— start TASK MATERIAL —

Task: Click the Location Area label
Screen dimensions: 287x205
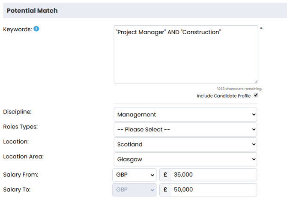Action: (x=23, y=157)
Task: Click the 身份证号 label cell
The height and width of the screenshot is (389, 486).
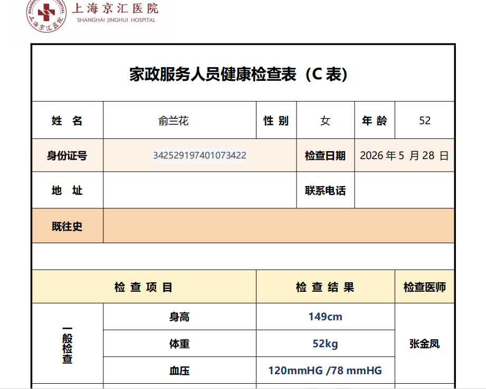Action: 68,155

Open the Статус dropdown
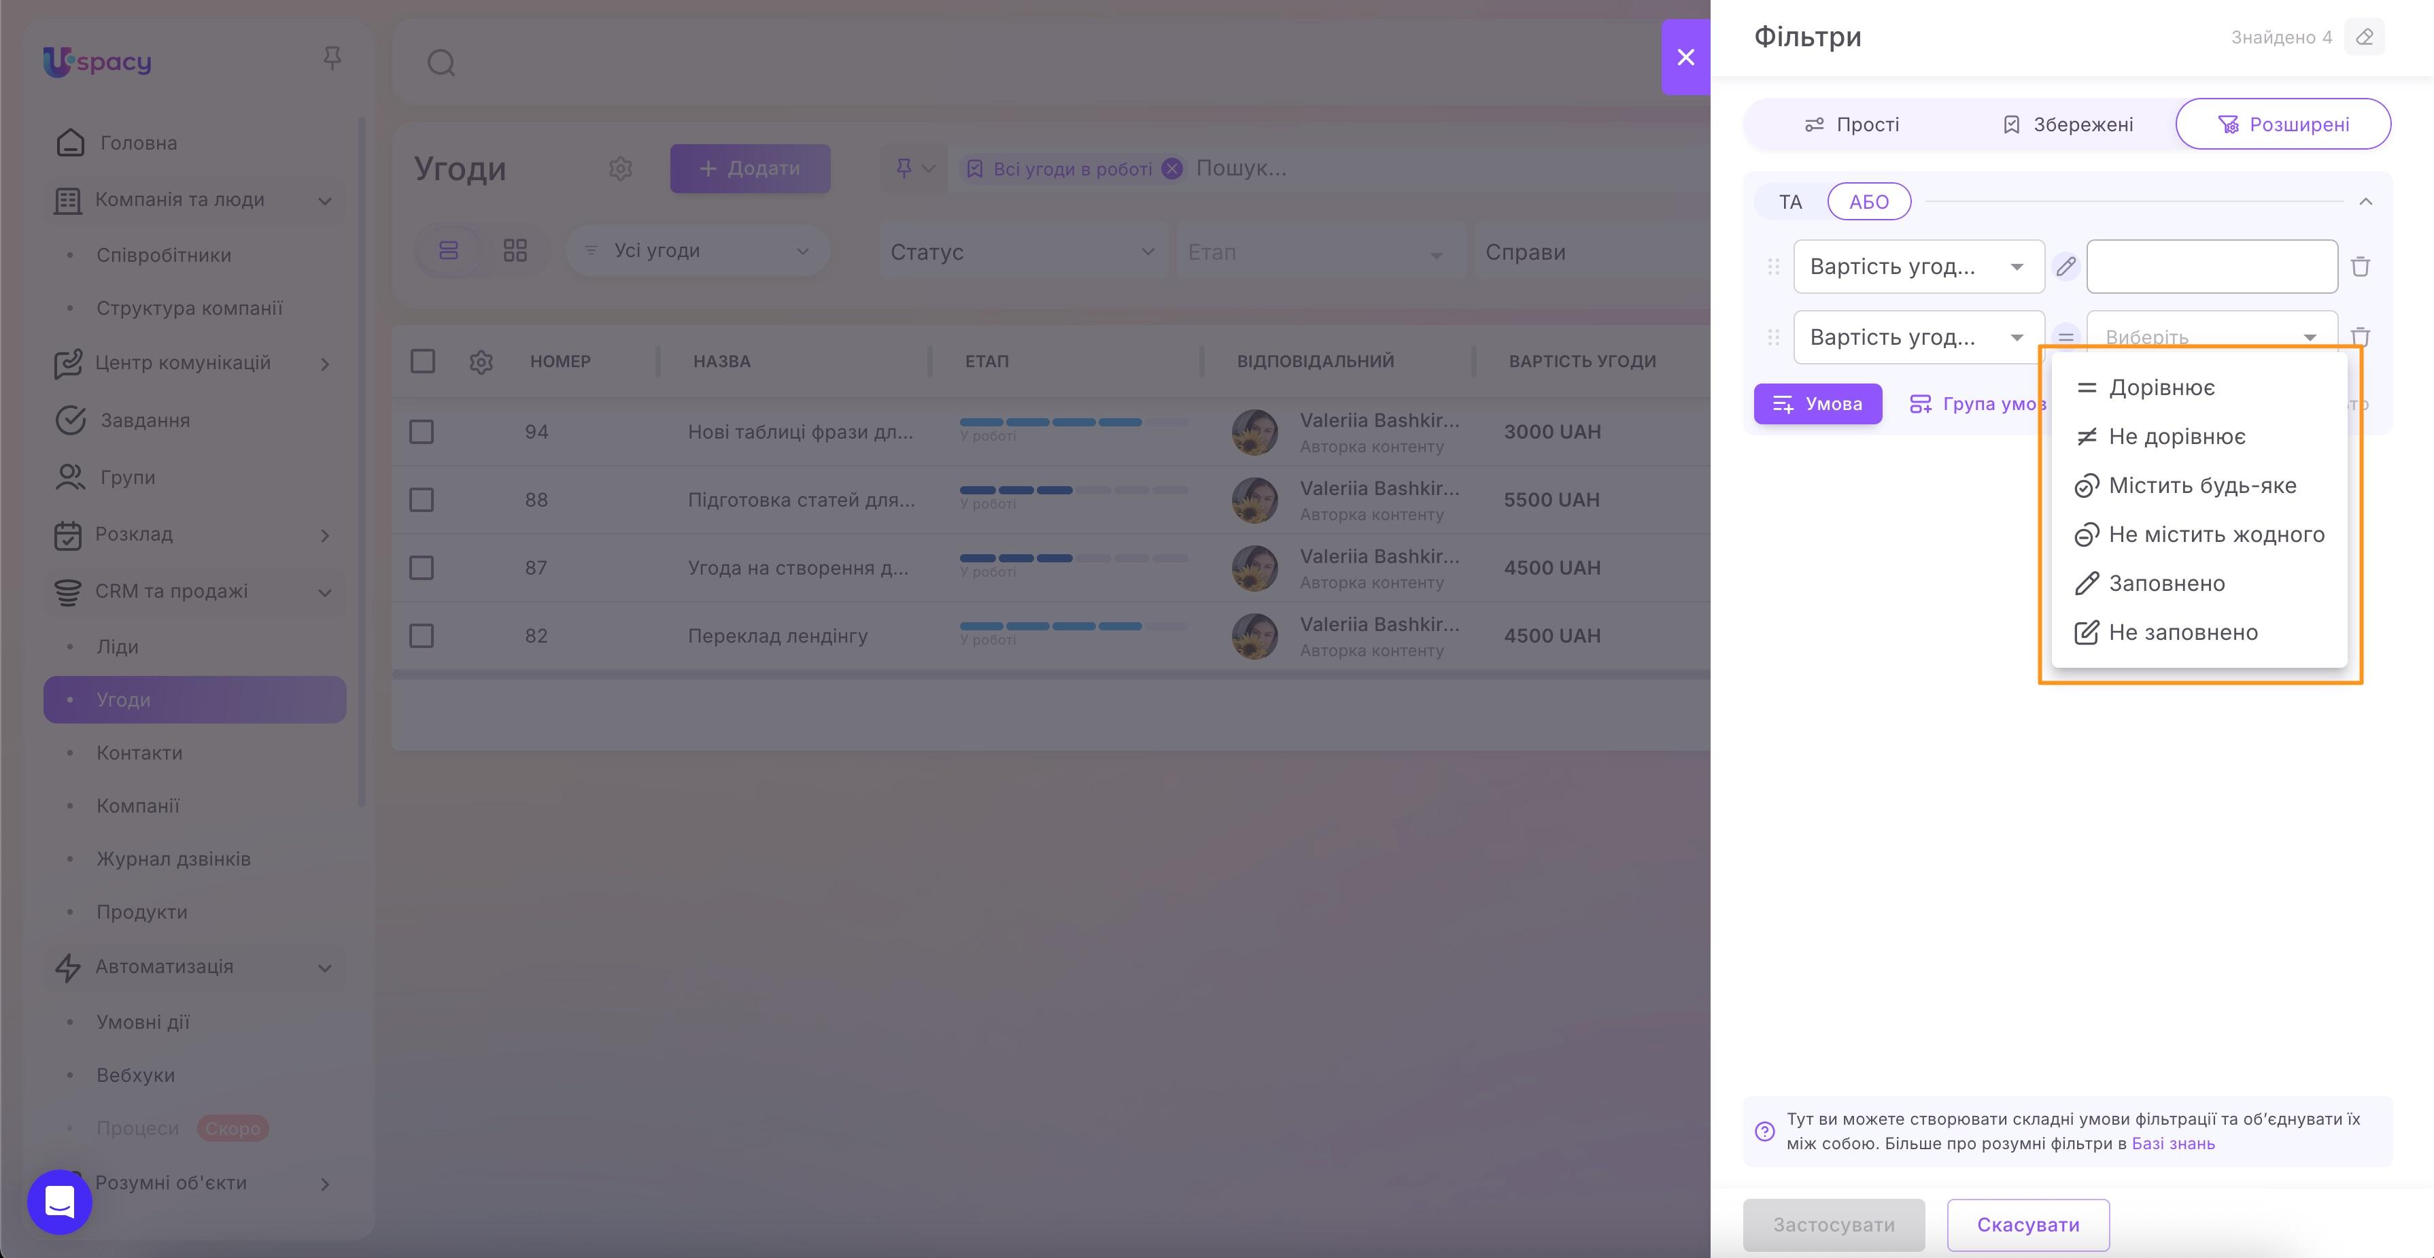click(1023, 251)
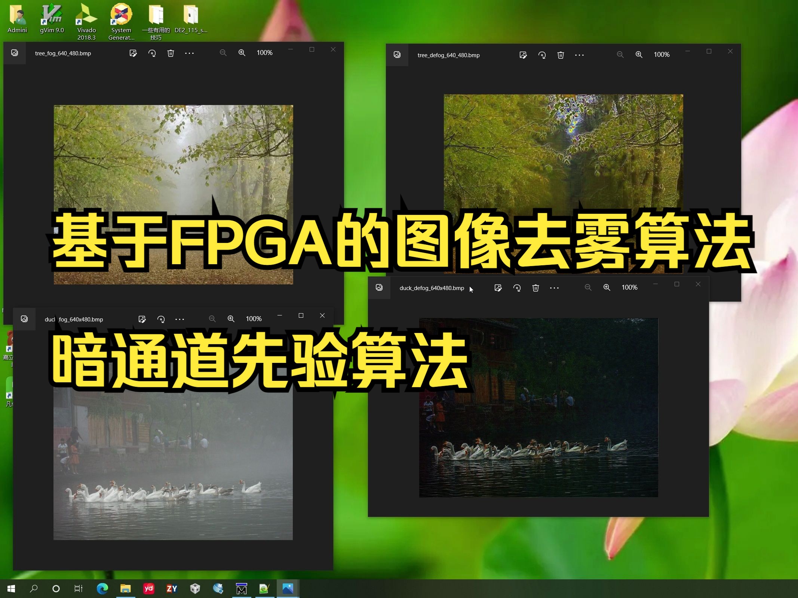This screenshot has height=598, width=798.
Task: Click the edit image icon in tree_fog_640_480.bmp window
Action: coord(133,53)
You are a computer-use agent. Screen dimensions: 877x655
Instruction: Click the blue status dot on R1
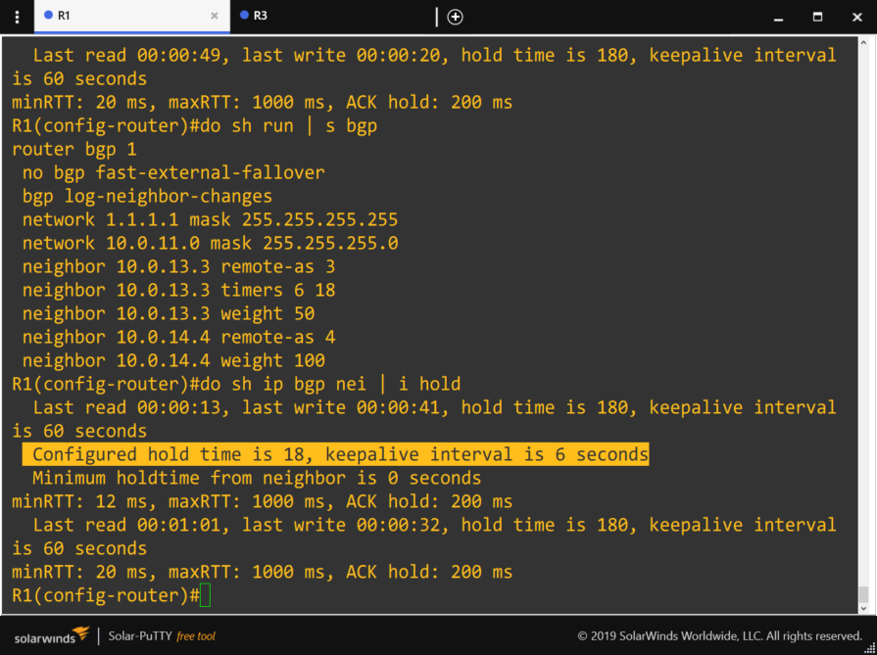point(48,16)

— end TASK MATERIAL —

Copy out every line of the records above word for word, leaving out the pictures.

- **FINAL ANSWER**
Task: Click the Location Area label
Screen dimensions: 287x205
Action: (x=23, y=157)
Task: Click the 身份证号 label cell
The height and width of the screenshot is (389, 486).
Action: 68,155

Open the Статус dropdown
click(1023, 251)
This screenshot has height=598, width=798.
Task: Click the edit image icon in tree_fog_640_480.bmp window
Action: coord(133,53)
You are a computer-use agent. Screen dimensions: 877x655
Instruction: Click the blue status dot on R1
point(48,16)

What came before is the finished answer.